JV — É dureza, porque é muito fantasma que eu levantei. Eu tive que me colocar dentro de uma pirâmide azul, para não ficar contaminada com a poeira, os ácaros e com os fatos todos que aconteceram. Têm projetos que eu não lembro que eu fiz. Têm projetos do Éolo que eu não sei o que é ainda. Esses estão sem data, não sei o que é, vou ter que investigar, porque é anterior a conhecê-lo, então, eu vou ter que pesquisar, para poder organizar melhor. Mas é muito duro, é dificílimo. Eu fico ansiosa demais mexendo nisso. Eu sou muito ansiosa, eu fiquei mais ansiosa, fiquei mais estremecida com tudo isso, porque é uma coisa muito difícil levantar os seus fantasmas de quarenta anos, é muito difícil isso. É como se estivesse fazendo uma via crucis [risos]. Tem coisas que eu me pergunto: que projeto horroroso é esse? Aí eu abro as plantas e vejo que é meu [risos]. Às vezes vem uma autocrítica forte. Outra pessoa que fizer, tudo bem, mas eu ter que fazer, não é fácil. Eu vou falar que é uma surpresa atrás da outra, um sofrimento, sabe, uma alegria, uma tristeza, é uma mistura de muitos sentimentos. Mexer nesse material daria para fazer terapia, uma análise completa com um analista bem foda durante um bom tempo [risos].

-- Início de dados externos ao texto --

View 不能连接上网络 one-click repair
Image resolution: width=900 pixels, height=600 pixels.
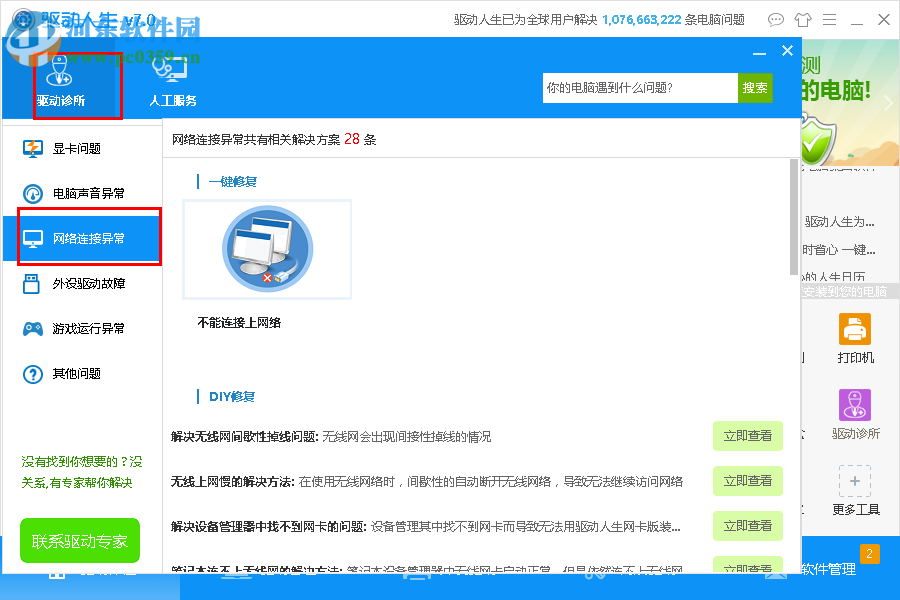267,248
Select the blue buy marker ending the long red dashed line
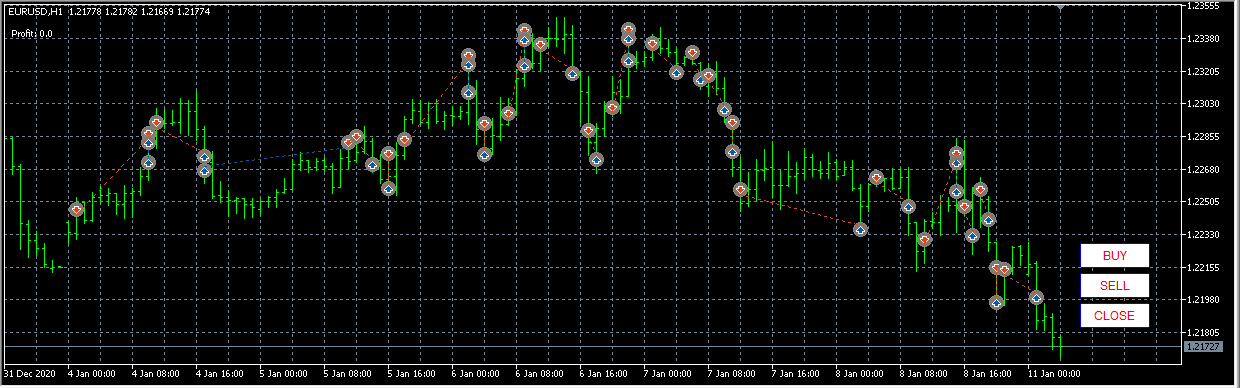The width and height of the screenshot is (1240, 388). pos(860,229)
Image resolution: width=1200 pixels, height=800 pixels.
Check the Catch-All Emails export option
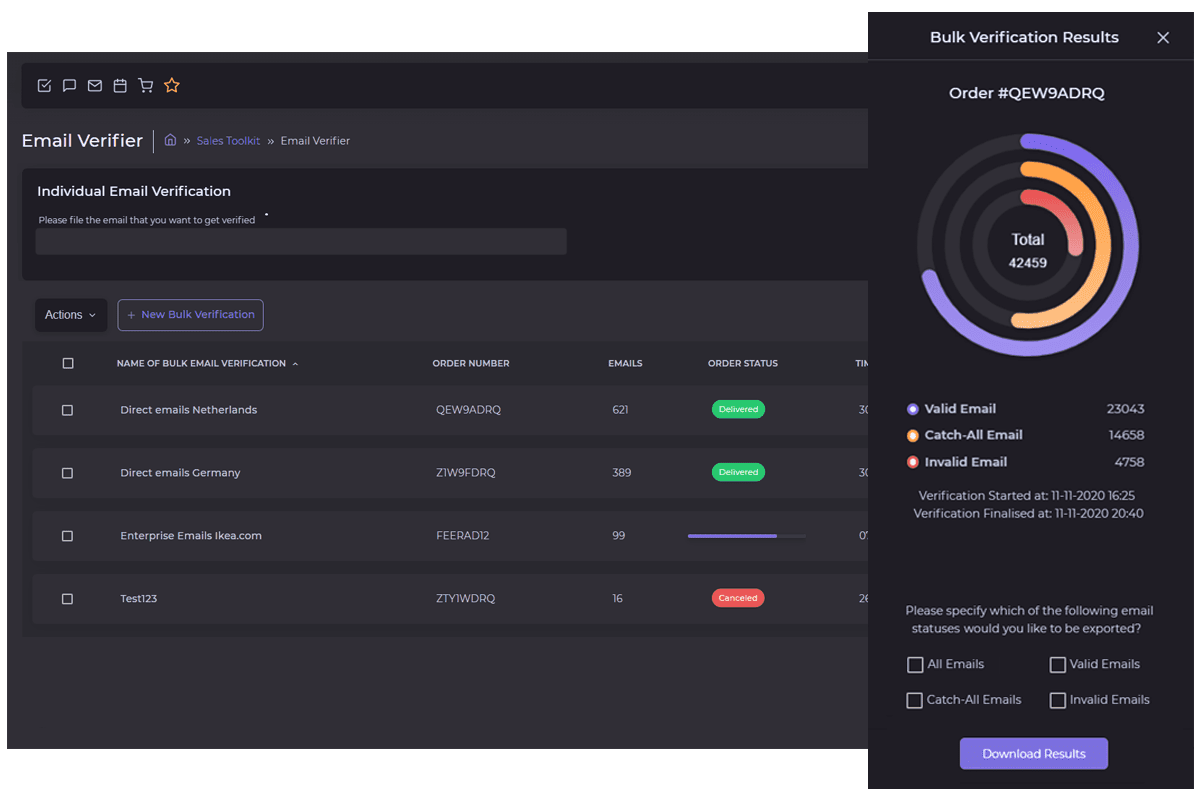tap(915, 701)
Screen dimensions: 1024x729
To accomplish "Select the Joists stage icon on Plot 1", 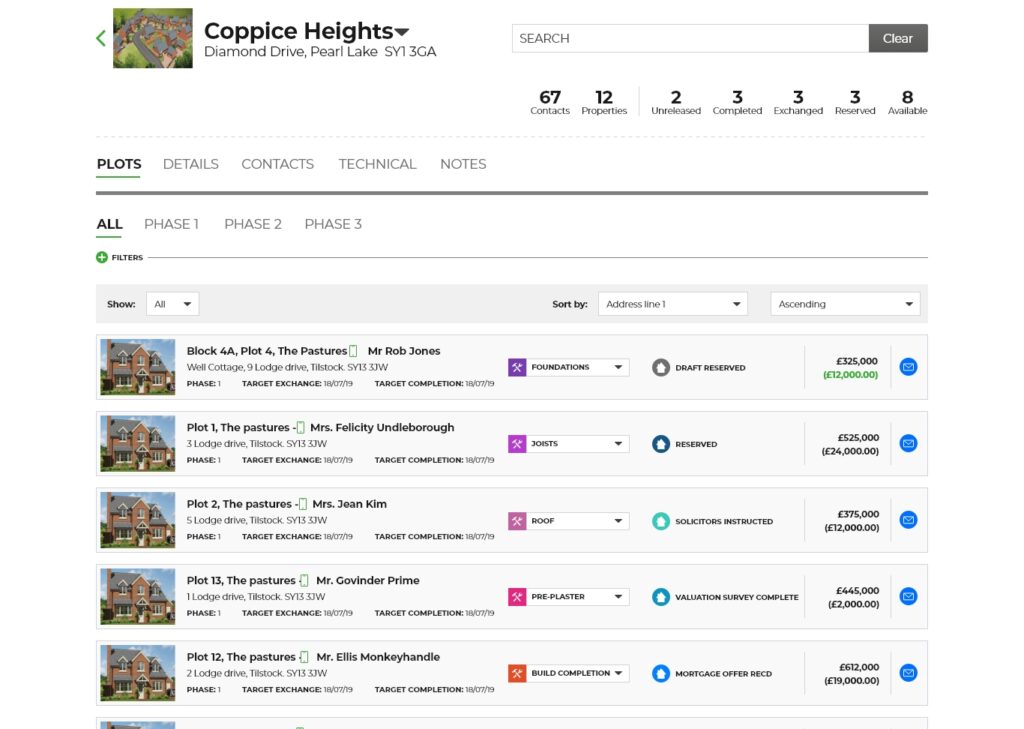I will 516,443.
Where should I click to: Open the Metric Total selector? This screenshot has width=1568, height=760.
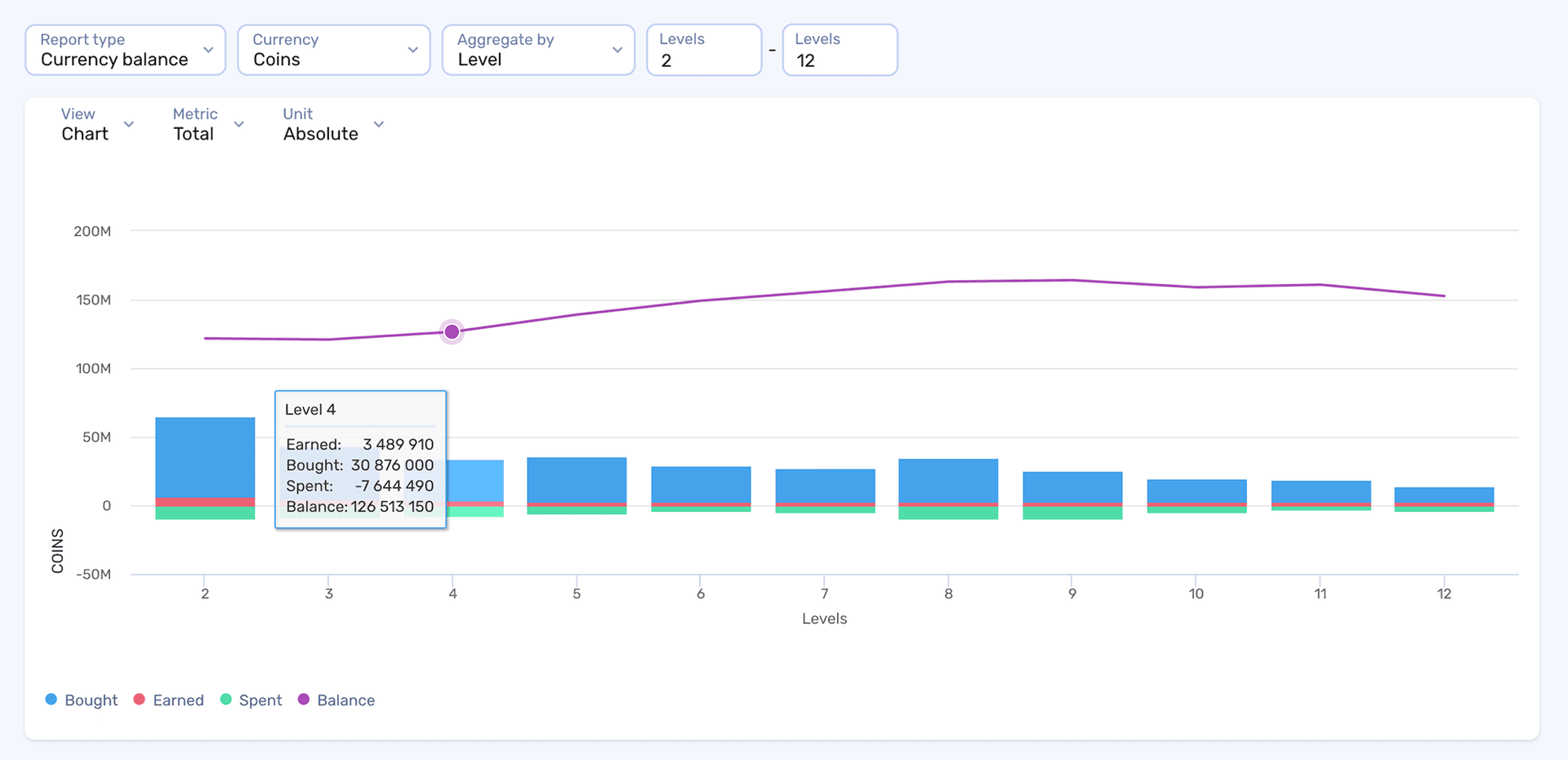tap(207, 124)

AAB — E seus planos? Quais são seus planos?
JV — Meus planos? Eu tenho um plano assim, vou te contar. Eu gosto muito de viajar, sabe? Eu não me preparei para a velhice, porque eu sempre achei que eu ia ser jovem e que nunca ia morrer. Quer dizer, eu nunca pensei muito nisso. Agora já é hora de pensar, né? [risos]. Então, meu plano mais atual é fazer uma reforma no apartamento. Eu tenho um apartamento enorme. Vou trazer minha filha que é casada para morar, vou dividir em três unidades independentes, porém depois reversível. Eu vou morar no segundo, a minha filha no primeiro e vai chamar Condomínio Bolha, uma bolha [risos]. E o terceiro, que é o meu escritório, vai ser uma grande área de lazer futura, porque é um terraço grande e tem o escritório. Tenho outra filha que mora fora e eu pretendo visitá-la mais, porque eu vou um ano sim e um ano não. Um ano ela vem no outro eu vou. Mas a pandemia cortou esse barato, né? E aí eu estou pretendendo viajar um pouquinho, fazer mais projetos, porque eu não quero me aposentar nunca, não quero. Não quero ficar na prateleira, de jeito nenhum, quero estar sempre atuante, e enquanto eu tiver condições, eu vou trabalhar muitíssimo, porque o meu negócio é o trabalho [risos]. Eu sou uma formiguinha trabalhadora [risos].
AAB — Que maravilha! Olha, eu acho que foi uma belíssima conversa, que nós tivemos.
JV — Pois é. Eu até divido assim o profissional em quatro períodos. O primeiro período é mais o Éolo, que é de 1977 a 1980. O segundo período é o Éolo, o Sylvio e eu de 1980 a 1990. O terceiro período é até 2002. E o quarto, na verdade, não é um período, é um “movimento”. Então, eu estou no quarto movimento, que é o meu movimento que eu estou trabalhando com uma independência na minha maturidade com bastante liberdade. Estou me deixando com muita liberdade mesmo. Então eu estou atualmente no quarto movimento. Quem sabe eu chego quinto?